DÉFIS À RELEVER:
1. Retapez le passage du texte sur l'organisation judiciaire situé entre « assistance à l’audience » et « du Tribunal Judiciaire. », bornes incluses.
2. Répondez à ces questions sur le texte sur l'organisation judiciaire :
(a) Quel niveau minimum de diplôme est prévu pour le concours national de recrutement des assistants des magistrats ?
(b) Quelle durée ne doivent pas dépasser la formation initiale et le stage en juridiction réunis ?
(c) Entre quels corps les assistants des magistrats viendraient-ils s'intercaler ?
3. Poursuivez le texte sur l'organisation judiciaire à partir de sa dernière phrase.

SOURCE:
——

UNITÉ MAGISTRATS SNM FO préconise :

- la création d’un corps intermédiaire de fonctionnaires de catégorie A, les assistants des magistrats venant s’intercaler en remplacement des juristes assistants (décret n° 2017-1618 du 28 novembre 2017 et Article R123-30 ss du COJ) entre les greffiers en chef du 1er grade et les magistrats du second grade.

- l’organisation pour assurer le recrutement des assistants des magistrats d’un concours national (niveau minimum Master 2, Bac +5) pour aboutir à l’émergence d’un corps sui generis.

- la mise en place d’une formation initiale pouvant être assurée par l’ENM et suivi d’un stage en juridiction ; le tout ne devant pas excéder 6 à 8 mois.

- l’élaboration d’un statut attractif, spécifique en termes de pérennisation des emplois de progression indiciaire, de déroulement des carrières notamment grâce à la possibilité d’accéder à la magistrature par concours interne ou recrutement latéral.

- la répartition de ces personnels sous forme d’une circulaire définissant de manière structurelle, par service, au regard des ETP effectifs, les critères d’affectation auprès de l’ensemble des magistrats spécialisés ou non.

UNITÉ MAGISTRATS SNM FO propose l’uniformisation au niveau national de la fiche de poste des assistants des magistrats dont les attributions seraient :

- Administratives

traitement du courrier et des soit transmis (rédaction de projets d’envois et de réponses)

gestion du calendrier du magistrat

suivi des statistiques

préparation du rapport annuel d’activité

- Juridiques

élaboration d’une fiche de synthèse par dossier avant chaque audience

assistance à l’audience et rédaction de la note d’audience

recherches de doctrine et jurisprudence sur les points de droit soulevés dans les dossiers complexes

rédaction de projets de décisions

3. Redéfinir une cartographie judiciaire opérationnelle

Largement décriée par son archaïsme et son inadéquation avec les attentes des justiciables, l’actuelle carte judiciaire ne répond pas davantage, à quelques exceptions près, à la répartition des moyens nécessaires à la bonne exécution des missions de notre corps.

On nous objectera peut-être que l’ambition de l’ordonnance n°2019-222 du 18 septembre 2019 était précisément d’y remédier par la création du Tribunal Judiciaire.

——

ENTRÉES RÉPERTORIÉES:
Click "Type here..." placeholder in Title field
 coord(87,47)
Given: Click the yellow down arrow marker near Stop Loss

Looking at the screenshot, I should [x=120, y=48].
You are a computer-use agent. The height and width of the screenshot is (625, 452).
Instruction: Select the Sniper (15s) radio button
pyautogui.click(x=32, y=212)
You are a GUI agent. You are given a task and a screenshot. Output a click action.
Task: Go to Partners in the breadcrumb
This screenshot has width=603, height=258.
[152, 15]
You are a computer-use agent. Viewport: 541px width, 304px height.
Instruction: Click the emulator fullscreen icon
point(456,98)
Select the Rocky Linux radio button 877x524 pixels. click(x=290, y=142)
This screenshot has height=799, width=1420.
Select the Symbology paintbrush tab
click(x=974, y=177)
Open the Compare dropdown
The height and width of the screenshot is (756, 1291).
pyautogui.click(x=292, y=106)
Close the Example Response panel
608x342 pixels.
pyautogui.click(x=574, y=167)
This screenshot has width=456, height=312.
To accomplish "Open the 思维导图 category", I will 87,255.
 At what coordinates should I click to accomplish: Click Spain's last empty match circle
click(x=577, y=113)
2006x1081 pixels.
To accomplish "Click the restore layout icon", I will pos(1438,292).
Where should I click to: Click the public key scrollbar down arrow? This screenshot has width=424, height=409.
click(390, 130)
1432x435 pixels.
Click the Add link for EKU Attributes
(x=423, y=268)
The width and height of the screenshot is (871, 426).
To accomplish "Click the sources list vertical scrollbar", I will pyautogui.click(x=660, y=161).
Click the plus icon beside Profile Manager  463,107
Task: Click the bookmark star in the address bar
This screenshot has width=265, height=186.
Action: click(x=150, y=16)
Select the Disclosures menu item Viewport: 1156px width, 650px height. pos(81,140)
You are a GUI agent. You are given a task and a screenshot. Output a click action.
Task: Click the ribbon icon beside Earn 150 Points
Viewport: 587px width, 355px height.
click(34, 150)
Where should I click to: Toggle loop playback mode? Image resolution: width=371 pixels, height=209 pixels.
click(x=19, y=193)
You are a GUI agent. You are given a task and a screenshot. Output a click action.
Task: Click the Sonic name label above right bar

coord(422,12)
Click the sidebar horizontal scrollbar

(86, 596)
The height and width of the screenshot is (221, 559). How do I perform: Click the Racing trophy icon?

——

CORRIGÉ:
1.
assistance à l’audience et rédaction de la note d’audience

recherches de doctrine et jurisprudence sur les points de droit soulevés dans les dossiers complexes

rédaction de projets de décisions

3. Redéfinir une cartographie judiciaire opérationnelle

Largement décriée par son archaïsme et son inadéquation avec les attentes des justiciables, l’actuelle carte judiciaire ne répond pas davantage, à quelques exceptions près, à la répartition des moyens nécessaires à la bonne exécution des missions de notre corps.

On nous objectera peut-être que l’ambition de l’ordonnance n°2019-222 du 18 septembre 2019 était précisément d’y remédier par la création du Tribunal Judiciaire.

2.
(a) Master 2, soit Bac +5.
(b) De 6 à 8 mois.
(c) Entre les greffiers en chef du 1er grade et les magistrats du second grade.

3.
Mais la fusion des 258 TI avec les 164 TGI avait en réalité pour unique objet, derrière un affichage démagogique d’accès simplifié à la justice pour nos concitoyens, de mutualiser les effectifs de magistrats en déspécialisant une partie d’entre eux. Relevons au passage l’incohérence ou la duplicité politique de la démarche qui maintenait, en même temps, 125 tribunaux de proximité pour juger les contentieux du quotidien. La survie de ces anciens TI qui devaient au hasard de la géographie d'être situés sur une commune différente des TGI, était due en réalité à l’impossibilité matérielle de regrouper sur un site départemental unique sans édifier de nouvelles cités judiciaires, l’ensemble des effectifs et des moyens matériels.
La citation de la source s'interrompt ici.